Your objective – For this exercise, write out exactly the lines of the material from the one containing "Termos e Condições (1006, 2490)" through the end, both ends included, and nothing more.
[Task material Boundary: Start]
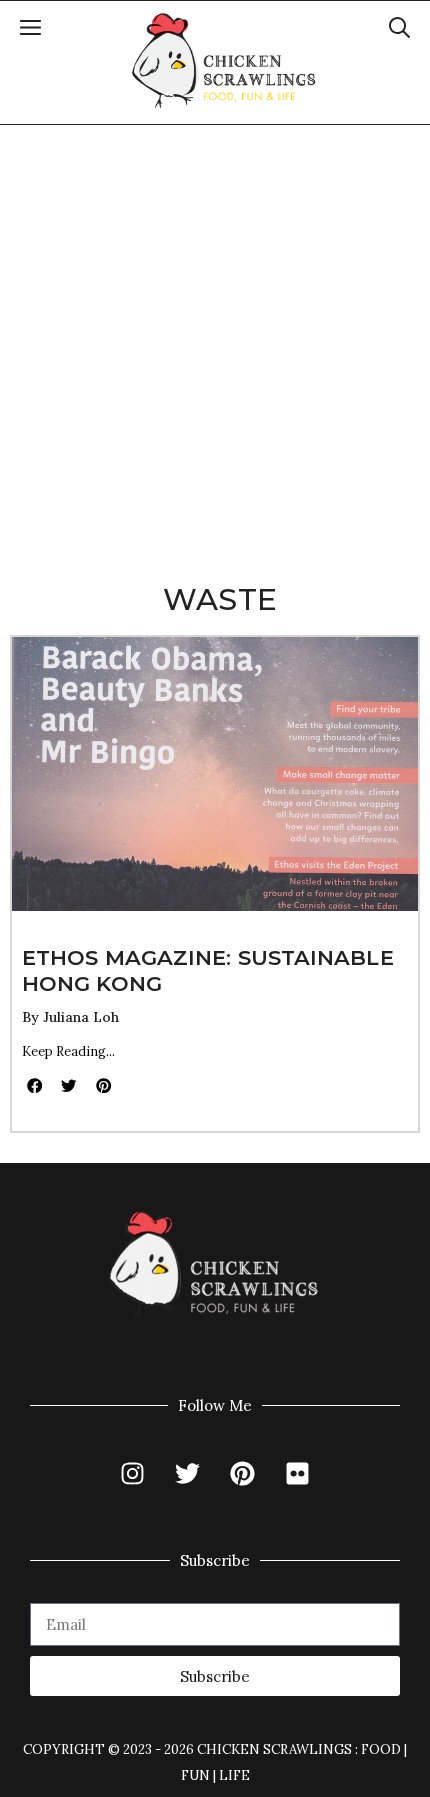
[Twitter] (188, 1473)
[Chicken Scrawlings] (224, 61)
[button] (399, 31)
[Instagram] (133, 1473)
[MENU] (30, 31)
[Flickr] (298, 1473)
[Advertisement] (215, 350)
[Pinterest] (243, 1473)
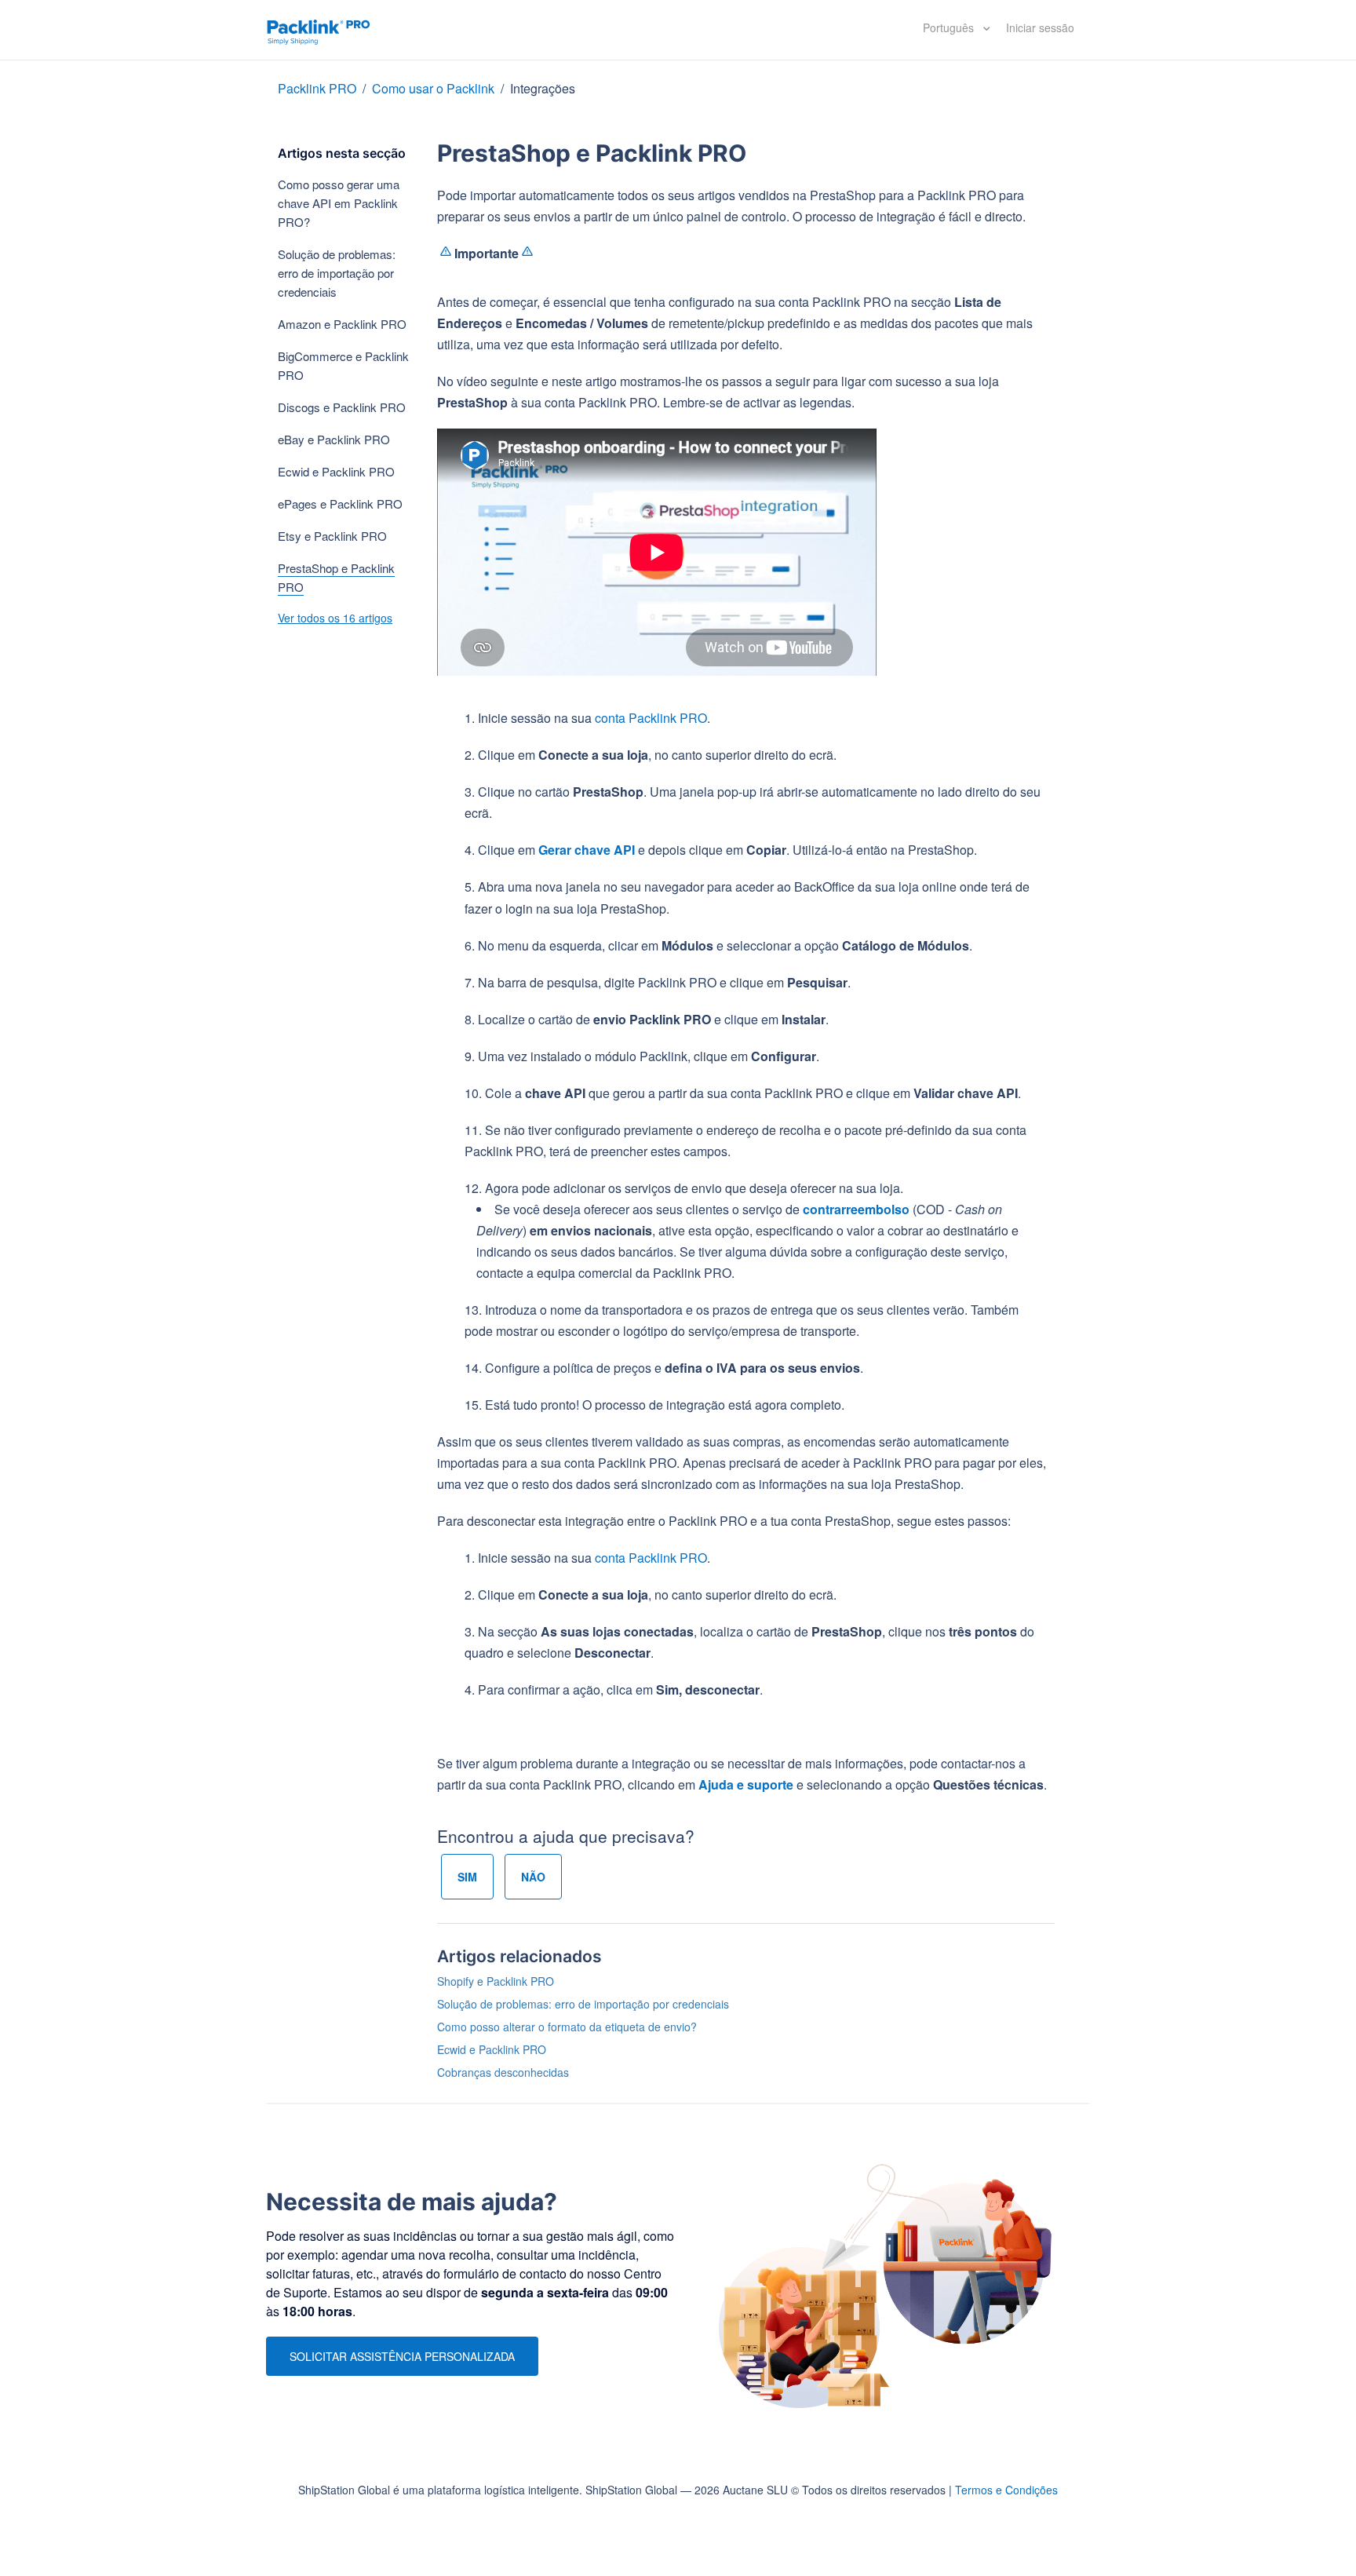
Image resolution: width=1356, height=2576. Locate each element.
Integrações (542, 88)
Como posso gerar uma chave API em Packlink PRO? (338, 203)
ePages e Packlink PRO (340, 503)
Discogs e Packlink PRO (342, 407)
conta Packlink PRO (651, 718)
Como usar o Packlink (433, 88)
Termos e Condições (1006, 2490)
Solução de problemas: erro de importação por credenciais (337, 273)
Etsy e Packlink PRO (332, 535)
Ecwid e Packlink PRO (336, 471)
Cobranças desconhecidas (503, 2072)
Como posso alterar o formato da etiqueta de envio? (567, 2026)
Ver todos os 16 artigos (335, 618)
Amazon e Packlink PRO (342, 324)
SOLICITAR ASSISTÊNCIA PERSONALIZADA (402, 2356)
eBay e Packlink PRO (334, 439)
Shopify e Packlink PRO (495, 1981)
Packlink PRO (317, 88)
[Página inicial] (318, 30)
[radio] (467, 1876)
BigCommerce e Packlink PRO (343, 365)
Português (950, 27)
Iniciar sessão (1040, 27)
[Task material Boundary: End]
Result –
Termos e Condições (1006, 2490)
Solução de problemas: erro de importação por credenciais (337, 273)
Etsy e Packlink PRO (332, 535)
Ecwid e Packlink PRO (336, 471)
Cobranças desconhecidas (503, 2072)
Como posso alterar o formato da etiqueta de envio? (567, 2026)
Ver todos os 16 artigos (335, 618)
Amazon e Packlink PRO (342, 324)
SOLICITAR ASSISTÊNCIA PERSONALIZADA (402, 2356)
eBay e Packlink PRO (334, 439)
Shopify e Packlink PRO (495, 1981)
Packlink PRO (317, 88)
[Página inicial] (318, 30)
[radio] (467, 1876)
BigCommerce e Packlink PRO (343, 365)
Português (950, 27)
Iniciar sessão (1040, 27)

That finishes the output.